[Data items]
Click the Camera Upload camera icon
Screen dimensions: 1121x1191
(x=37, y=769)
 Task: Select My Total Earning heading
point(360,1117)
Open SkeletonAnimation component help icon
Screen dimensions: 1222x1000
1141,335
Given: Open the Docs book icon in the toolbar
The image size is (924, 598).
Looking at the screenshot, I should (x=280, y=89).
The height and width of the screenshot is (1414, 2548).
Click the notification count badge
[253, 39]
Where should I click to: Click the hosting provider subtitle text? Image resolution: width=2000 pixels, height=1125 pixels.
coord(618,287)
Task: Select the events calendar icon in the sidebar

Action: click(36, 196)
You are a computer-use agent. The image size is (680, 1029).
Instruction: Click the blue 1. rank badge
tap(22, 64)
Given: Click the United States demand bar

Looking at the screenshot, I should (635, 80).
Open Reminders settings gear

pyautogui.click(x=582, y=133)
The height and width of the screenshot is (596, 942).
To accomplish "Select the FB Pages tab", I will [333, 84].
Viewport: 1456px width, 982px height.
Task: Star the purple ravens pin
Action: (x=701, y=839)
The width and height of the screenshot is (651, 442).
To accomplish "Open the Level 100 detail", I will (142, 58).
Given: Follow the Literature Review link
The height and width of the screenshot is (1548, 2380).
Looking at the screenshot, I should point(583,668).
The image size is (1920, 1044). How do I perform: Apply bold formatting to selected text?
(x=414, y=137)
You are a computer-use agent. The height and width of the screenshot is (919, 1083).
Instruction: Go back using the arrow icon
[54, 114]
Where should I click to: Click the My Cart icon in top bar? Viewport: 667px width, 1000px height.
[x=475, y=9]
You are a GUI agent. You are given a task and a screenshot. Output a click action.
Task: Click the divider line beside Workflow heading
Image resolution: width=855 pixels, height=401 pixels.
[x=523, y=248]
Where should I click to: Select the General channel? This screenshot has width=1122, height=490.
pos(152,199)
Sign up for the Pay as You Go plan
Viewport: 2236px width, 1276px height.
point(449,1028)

Given request. Extract every line of the material above that contains the word "Instruction". Case counts, so match uppercase and lowercase letters precisely.

Written answer.
Instruction: Click the blue 1. rank badge
Instruction: Go back using the arrow icon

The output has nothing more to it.